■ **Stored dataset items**

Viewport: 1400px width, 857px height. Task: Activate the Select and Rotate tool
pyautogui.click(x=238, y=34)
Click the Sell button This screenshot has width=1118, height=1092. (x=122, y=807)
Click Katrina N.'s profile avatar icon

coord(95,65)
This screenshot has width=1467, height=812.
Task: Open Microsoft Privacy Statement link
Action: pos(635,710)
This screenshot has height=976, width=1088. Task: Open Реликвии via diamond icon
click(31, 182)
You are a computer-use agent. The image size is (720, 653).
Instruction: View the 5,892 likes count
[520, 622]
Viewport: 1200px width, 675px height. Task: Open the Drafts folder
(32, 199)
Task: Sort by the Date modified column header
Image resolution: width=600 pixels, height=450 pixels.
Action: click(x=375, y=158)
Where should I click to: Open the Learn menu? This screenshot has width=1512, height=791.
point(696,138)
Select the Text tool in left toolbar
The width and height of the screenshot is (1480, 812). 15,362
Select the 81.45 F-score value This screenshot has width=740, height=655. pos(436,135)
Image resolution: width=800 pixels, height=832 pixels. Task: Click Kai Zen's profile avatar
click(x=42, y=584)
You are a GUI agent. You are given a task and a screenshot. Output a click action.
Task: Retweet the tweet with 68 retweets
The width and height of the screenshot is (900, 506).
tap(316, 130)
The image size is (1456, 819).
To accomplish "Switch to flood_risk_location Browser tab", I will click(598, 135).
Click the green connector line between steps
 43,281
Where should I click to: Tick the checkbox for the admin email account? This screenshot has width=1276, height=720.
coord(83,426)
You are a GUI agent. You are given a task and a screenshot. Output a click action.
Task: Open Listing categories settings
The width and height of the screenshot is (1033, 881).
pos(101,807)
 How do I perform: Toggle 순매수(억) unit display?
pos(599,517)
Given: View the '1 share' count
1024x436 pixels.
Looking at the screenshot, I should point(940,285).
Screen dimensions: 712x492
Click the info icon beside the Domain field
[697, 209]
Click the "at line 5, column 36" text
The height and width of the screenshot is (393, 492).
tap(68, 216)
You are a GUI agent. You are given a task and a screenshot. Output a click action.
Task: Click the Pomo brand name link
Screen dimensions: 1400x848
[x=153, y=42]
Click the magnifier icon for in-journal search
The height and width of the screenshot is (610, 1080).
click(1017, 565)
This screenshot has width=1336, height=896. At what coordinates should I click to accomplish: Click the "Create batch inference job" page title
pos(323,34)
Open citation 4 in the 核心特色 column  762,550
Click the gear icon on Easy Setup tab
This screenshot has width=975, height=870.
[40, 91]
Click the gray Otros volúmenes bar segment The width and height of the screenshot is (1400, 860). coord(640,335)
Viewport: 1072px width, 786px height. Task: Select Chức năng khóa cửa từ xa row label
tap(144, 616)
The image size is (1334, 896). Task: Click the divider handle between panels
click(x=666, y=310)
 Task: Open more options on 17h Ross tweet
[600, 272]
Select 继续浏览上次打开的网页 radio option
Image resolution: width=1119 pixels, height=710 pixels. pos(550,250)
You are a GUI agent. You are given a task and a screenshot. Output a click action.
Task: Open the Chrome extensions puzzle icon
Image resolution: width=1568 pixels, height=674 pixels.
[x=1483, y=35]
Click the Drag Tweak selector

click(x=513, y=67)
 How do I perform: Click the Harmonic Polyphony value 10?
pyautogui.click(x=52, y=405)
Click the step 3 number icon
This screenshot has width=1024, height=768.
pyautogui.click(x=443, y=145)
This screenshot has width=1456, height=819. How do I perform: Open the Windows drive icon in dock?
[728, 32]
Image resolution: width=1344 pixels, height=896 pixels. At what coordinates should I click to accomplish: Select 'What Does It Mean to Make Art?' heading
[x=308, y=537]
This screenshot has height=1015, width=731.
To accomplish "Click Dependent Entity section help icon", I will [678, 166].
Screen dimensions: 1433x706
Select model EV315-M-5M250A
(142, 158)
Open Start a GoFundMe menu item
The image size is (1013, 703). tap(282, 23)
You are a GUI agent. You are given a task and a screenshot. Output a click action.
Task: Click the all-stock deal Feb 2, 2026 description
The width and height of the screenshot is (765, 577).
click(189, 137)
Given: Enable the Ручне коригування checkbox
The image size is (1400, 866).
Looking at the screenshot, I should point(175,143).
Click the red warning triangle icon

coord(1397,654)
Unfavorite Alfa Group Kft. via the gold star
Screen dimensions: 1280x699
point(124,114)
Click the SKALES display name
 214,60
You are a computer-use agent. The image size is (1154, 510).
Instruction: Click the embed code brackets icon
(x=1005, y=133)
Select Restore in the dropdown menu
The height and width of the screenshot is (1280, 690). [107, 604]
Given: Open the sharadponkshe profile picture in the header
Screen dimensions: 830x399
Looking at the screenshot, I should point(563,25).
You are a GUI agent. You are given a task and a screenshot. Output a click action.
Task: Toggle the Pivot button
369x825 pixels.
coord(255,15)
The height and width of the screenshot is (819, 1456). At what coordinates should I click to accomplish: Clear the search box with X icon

■ **Direction**
Gather every line above that contains the string "what". Case matters.

■ **Solution for this problem**
This screenshot has width=1336, height=896. At what coordinates should I click to accomplish: Click the "Create batch inference job" page title
Image resolution: width=1344 pixels, height=896 pixels. At what coordinates should I click to accomplish: Select 'What Does It Mean to Make Art?' heading
The height and width of the screenshot is (819, 1456). At what coordinates should I click to accomplish: Clear the search box with X icon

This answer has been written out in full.